● GOAL:
Lay out the rows below as a numbered list and drop the blank lines.

● EXTRACTED INFORMATION:
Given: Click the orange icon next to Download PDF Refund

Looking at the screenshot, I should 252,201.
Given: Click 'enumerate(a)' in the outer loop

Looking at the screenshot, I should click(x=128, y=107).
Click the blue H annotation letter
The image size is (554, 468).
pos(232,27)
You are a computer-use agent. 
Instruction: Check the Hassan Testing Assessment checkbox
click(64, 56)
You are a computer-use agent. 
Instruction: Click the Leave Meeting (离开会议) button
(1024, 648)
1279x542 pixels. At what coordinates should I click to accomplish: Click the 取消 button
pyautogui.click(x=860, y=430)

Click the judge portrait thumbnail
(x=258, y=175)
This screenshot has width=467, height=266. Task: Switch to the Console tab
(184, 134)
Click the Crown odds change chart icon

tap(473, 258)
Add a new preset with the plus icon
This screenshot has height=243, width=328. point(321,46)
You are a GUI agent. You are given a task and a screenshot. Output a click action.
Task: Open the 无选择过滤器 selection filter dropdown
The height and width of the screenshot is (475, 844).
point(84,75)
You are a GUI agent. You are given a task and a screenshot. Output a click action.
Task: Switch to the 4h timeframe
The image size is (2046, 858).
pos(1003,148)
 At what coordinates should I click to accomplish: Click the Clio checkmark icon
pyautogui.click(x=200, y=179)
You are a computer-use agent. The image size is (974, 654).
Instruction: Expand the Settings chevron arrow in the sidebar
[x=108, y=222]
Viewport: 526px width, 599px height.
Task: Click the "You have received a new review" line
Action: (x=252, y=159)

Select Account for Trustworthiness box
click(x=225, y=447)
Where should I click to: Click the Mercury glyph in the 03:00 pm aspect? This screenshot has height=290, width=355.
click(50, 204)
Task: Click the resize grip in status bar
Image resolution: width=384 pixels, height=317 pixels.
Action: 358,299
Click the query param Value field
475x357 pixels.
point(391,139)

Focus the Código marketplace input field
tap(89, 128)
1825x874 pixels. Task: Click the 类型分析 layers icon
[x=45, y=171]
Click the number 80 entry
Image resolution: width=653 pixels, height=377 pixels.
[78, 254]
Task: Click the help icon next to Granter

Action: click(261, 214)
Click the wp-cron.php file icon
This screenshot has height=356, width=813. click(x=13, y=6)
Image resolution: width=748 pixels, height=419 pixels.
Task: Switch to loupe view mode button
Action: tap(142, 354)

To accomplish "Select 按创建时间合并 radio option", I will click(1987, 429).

● WORKED SOLUTION:
1. Given: Click the orange icon next to Download PDF Refund
2. Looking at the screenshot, I should 252,201.
3. Given: Click 'enumerate(a)' in the outer loop
4. Looking at the screenshot, I should click(x=128, y=107).
5. Click the blue H annotation letter
6. The image size is (554, 468).
7. pos(232,27)
8. You are a computer-use agent. 
9. Instruction: Check the Hassan Testing Assessment checkbox
10. click(64, 56)
11. You are a computer-use agent. 
12. Instruction: Click the Leave Meeting (离开会议) button
13. (1024, 648)
14. 1279x542 pixels. At what coordinates should I click to accomplish: Click the 取消 button
15. pyautogui.click(x=860, y=430)
16. Click the judge portrait thumbnail
17. (x=258, y=175)
18. This screenshot has width=467, height=266. Task: Switch to the Console tab
19. (184, 134)
20. Click the Crown odds change chart icon
21. tap(473, 258)
22. Add a new preset with the plus icon
23. This screenshot has height=243, width=328. point(321,46)
24. You are a GUI agent. You are given a task and a screenshot. Output a click action.
25. Task: Open the 无选择过滤器 selection filter dropdown
26. The height and width of the screenshot is (475, 844).
27. point(84,75)
28. You are a GUI agent. You are given a task and a screenshot. Output a click action.
29. Task: Switch to the 4h timeframe
30. The image size is (2046, 858).
31. pos(1003,148)
32.  At what coordinates should I click to accomplish: Click the Clio checkmark icon
33. pyautogui.click(x=200, y=179)
34. You are a computer-use agent. The image size is (974, 654).
35. Instruction: Expand the Settings chevron arrow in the sidebar
36. [x=108, y=222]
37. Viewport: 526px width, 599px height.
38. Task: Click the "You have received a new review" line
39. Action: (x=252, y=159)
40. Select Account for Trustworthiness box
41. click(x=225, y=447)
42. Where should I click to: Click the Mercury glyph in the 03:00 pm aspect? This screenshot has height=290, width=355.
43. click(50, 204)
44. Task: Click the resize grip in status bar
45. Image resolution: width=384 pixels, height=317 pixels.
46. Action: 358,299
47. Click the query param Value field
48. 475x357 pixels.
49. point(391,139)
50. Focus the Código marketplace input field
51. tap(89, 128)
52. 1825x874 pixels. Task: Click the 类型分析 layers icon
53. [x=45, y=171]
54. Click the number 80 entry
55. Image resolution: width=653 pixels, height=377 pixels.
56. [78, 254]
57. Task: Click the help icon next to Granter
58. Action: click(261, 214)
59. Click the wp-cron.php file icon
60. This screenshot has height=356, width=813. click(x=13, y=6)
61. Image resolution: width=748 pixels, height=419 pixels.
62. Task: Switch to loupe view mode button
63. Action: tap(142, 354)
64. To accomplish "Select 按创建时间合并 radio option", I will click(1987, 429).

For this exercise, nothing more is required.